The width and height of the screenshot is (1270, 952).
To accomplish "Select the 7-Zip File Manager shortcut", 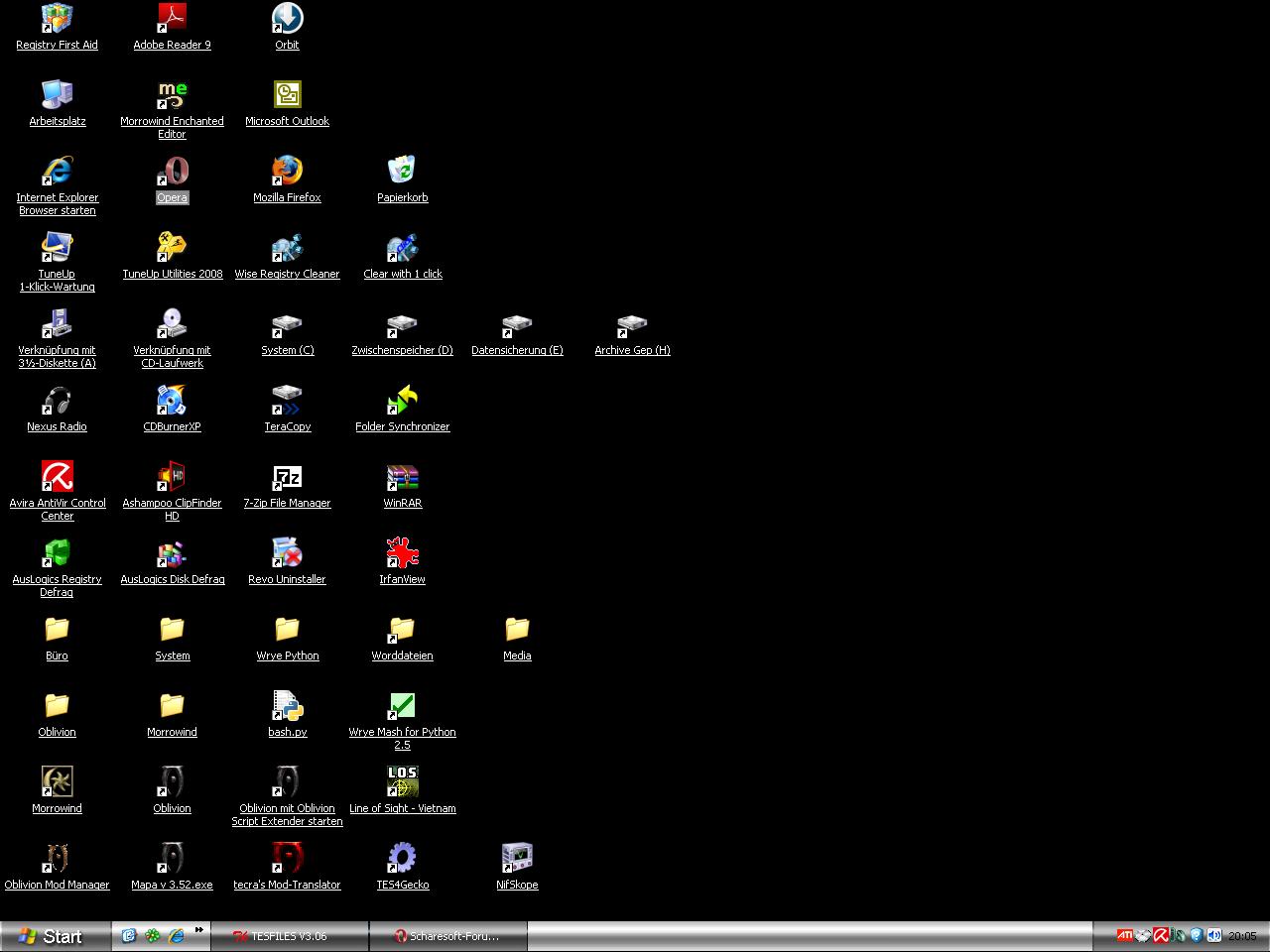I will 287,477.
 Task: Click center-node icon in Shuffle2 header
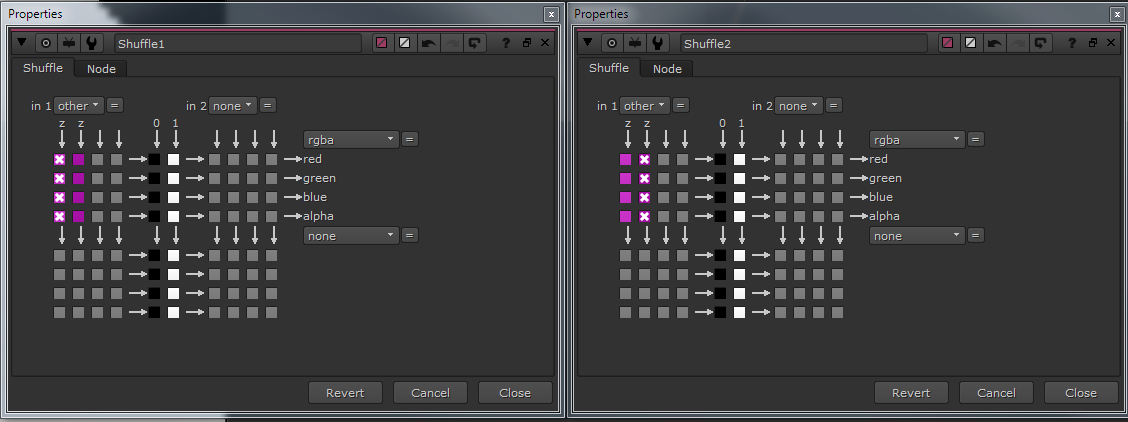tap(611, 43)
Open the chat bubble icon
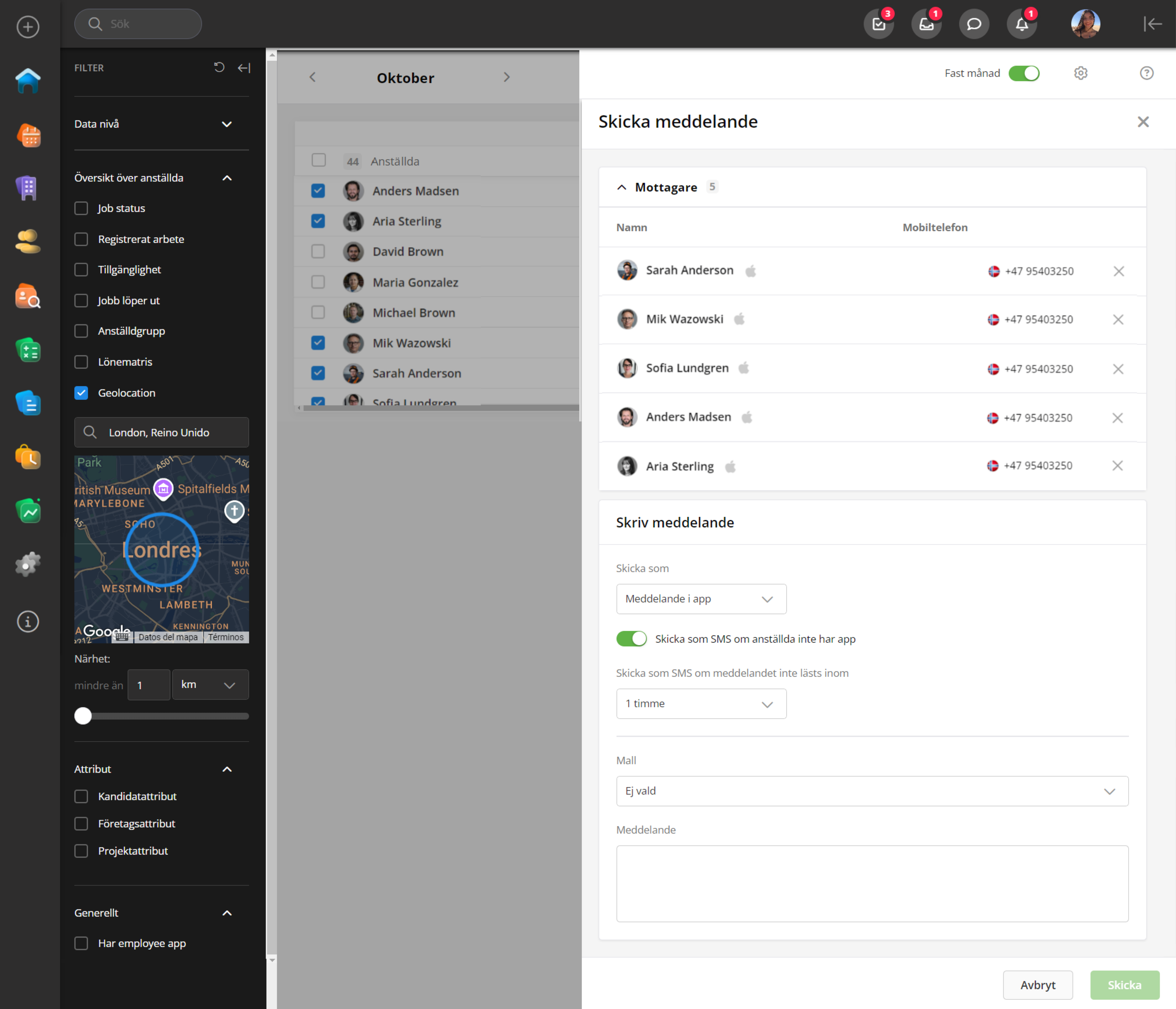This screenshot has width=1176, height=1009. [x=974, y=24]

____________

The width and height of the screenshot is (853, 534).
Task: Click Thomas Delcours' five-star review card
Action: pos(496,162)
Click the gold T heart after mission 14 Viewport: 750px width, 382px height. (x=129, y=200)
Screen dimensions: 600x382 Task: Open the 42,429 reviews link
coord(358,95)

____________

Task prompt. Change "icon" to "button" in the records from the line with "Task: Click center-node" up to and including the line with "This screenshot has", and give only those lines with nothing else altered. Leave the pictures out of the answer.

Answer to this exercise.
 Task: Click center-node button in Shuffle2 header
tap(611, 43)
Open the chat bubble button
This screenshot has width=1176, height=1009. [x=974, y=24]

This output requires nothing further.